原子力開発利用については,安全確保,放射性廃棄物処理処分等世界共通の課題が多い。特に,チェルノブイル原子力発電所事故により,その影響がソ連国内のみならず欧州を中心として,国境を越えて広域に及んだことから,原子力発電所の安全確保は,一国内にとどまる課題ではなく,関係国が協力して世界的に取り組む必要があることが改めて強く認識された。
 一方,核融合等,原子力分野の最先端技術研究開発は大規模化しつつあり,人的・資金的にも,世界的レベルでの重複投資を避け,研究開発の効率化を図るためには,複数国間の国際協力を進めることが不可欠である。
 このような背景のもとで,IAEA,NEA等の国際機関等を通じた国際協力の重要性は益々増大してきている。

 我が国は,IAEA及びNEAに加盟し,現在では,原子力先進国の一員として,資金的には各々約1割及び2割強の予算を分担しているほか, NEAの事務局長等枢要な役職をも含め,事務局職員を派遣し,機関の運営や政策決定に大きく貢献している。

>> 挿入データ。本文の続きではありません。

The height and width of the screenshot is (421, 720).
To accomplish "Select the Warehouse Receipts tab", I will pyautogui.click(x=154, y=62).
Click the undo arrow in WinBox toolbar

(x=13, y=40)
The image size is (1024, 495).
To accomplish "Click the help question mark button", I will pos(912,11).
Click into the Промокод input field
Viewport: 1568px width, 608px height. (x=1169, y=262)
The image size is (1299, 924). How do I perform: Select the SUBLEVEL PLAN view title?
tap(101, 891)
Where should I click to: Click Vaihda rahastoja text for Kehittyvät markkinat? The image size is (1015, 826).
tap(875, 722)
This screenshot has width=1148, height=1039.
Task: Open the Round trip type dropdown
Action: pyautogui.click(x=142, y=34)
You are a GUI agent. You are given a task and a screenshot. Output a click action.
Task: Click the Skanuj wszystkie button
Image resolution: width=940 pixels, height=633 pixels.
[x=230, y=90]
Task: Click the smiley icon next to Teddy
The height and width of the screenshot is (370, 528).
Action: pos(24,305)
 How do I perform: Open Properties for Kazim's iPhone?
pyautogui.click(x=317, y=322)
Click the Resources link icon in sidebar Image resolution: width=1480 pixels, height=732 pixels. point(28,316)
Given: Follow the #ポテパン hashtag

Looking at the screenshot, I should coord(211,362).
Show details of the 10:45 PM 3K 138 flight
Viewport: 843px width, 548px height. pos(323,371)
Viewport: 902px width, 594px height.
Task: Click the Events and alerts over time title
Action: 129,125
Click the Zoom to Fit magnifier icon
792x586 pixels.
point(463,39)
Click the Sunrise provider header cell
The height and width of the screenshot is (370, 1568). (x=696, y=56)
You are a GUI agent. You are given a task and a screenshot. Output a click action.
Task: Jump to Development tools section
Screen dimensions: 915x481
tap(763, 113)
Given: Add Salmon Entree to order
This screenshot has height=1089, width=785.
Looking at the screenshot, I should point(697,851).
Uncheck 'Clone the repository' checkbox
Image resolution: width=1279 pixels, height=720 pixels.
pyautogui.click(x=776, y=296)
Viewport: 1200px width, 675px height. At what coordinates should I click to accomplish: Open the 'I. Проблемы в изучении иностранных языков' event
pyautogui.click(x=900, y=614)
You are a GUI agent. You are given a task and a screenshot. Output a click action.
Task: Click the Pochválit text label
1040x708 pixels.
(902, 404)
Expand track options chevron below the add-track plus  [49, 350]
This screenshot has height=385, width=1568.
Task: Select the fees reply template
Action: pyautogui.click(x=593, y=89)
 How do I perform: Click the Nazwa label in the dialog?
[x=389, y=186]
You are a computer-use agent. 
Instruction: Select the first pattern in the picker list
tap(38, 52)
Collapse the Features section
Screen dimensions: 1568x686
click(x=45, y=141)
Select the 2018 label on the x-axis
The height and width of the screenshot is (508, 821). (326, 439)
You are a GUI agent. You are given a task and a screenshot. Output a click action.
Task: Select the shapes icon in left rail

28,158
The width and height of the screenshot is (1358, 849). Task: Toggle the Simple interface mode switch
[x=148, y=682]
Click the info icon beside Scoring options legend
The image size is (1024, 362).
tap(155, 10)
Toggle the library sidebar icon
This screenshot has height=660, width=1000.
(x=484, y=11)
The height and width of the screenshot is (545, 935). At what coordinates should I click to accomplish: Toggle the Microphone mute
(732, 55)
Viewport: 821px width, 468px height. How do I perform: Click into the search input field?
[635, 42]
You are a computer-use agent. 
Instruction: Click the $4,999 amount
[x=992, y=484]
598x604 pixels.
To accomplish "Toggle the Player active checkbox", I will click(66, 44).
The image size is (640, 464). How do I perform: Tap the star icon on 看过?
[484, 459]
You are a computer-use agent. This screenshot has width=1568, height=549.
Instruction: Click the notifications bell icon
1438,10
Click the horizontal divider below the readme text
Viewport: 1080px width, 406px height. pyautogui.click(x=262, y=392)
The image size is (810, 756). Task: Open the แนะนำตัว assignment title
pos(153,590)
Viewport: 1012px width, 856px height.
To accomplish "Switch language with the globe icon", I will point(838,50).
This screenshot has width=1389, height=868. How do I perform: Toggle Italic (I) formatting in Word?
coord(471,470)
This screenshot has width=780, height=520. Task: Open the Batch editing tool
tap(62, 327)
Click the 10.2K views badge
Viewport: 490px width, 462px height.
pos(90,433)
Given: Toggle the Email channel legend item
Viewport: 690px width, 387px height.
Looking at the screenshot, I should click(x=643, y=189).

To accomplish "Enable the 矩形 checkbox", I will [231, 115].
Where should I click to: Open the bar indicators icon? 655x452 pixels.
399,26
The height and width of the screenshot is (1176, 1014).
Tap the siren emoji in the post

今後とも,国際機関等への積極的な人的貢献を進めるため,人材育成,海外派遣者の帰国時受入れ等の国内体制の整備を進めることが重要である。
 また,国際機関を通じた研究開発協力プロジェクトにも,積極的に参加するとともに,前述のNEAのオメガ計画のように,日本が提案国となり,リーダーシップをとって推進するプロジェクトも発足し,今後は,より主体的・能動的な対応が期待される。
 チェルノブイル原子力発電所事故以降,一層関心が高まった原子力施設の安全確保のための国際協力については,IAEA等の国際機関における情報交換,研究協力の推進,OSART*等の安全性向上のための各種活動の推進等を図ることにより,先進国のみならず,原子力開発利用の経験の浅い開発途上国をも含めた,世界全体の安全性の一層の向上を図るために貢献することが重要である。
 国際機関以外にも,条約,協定等に基づく政府レベルの多国間協力,民間における多国間協力等,種々の協力が行われている。チェルノブイル原子力発電所事故後は,特に,原子力発電所の安全性に関する情報交換等の重要性が認識され,1989年5月に,各国の電気事業者間において原子力発電所の運転経験を交換し合い,世界的な安全確保の取り組みに資するための世界原子力発電事業者協会(WANO)が設立された。WANOは,パリ,モスクワ,東京,アトランタの4都市にセンターを置き,東京センターは,我が国のリーダーシップにより運営され,我が国の電気事業者・団体11社のほか,韓国電力公社,インド原子力公社,パキスタン原子力委員会,台湾電力公司が属し,中国核工業総公司がオブザーバーとして参加している。この活動を通じて,我が国がアジア諸国の原子力発電の安全性向上に貢献することが期待される。


 注) *  OperationalsafetyReviewIeam世界の原子力発電の安全性,信頼性向上を目指し,IAEAが,加盟国の要請に基づいて原子力発電所の運転管理状況を調査し,国際的に経験交流を行う専門家チーム。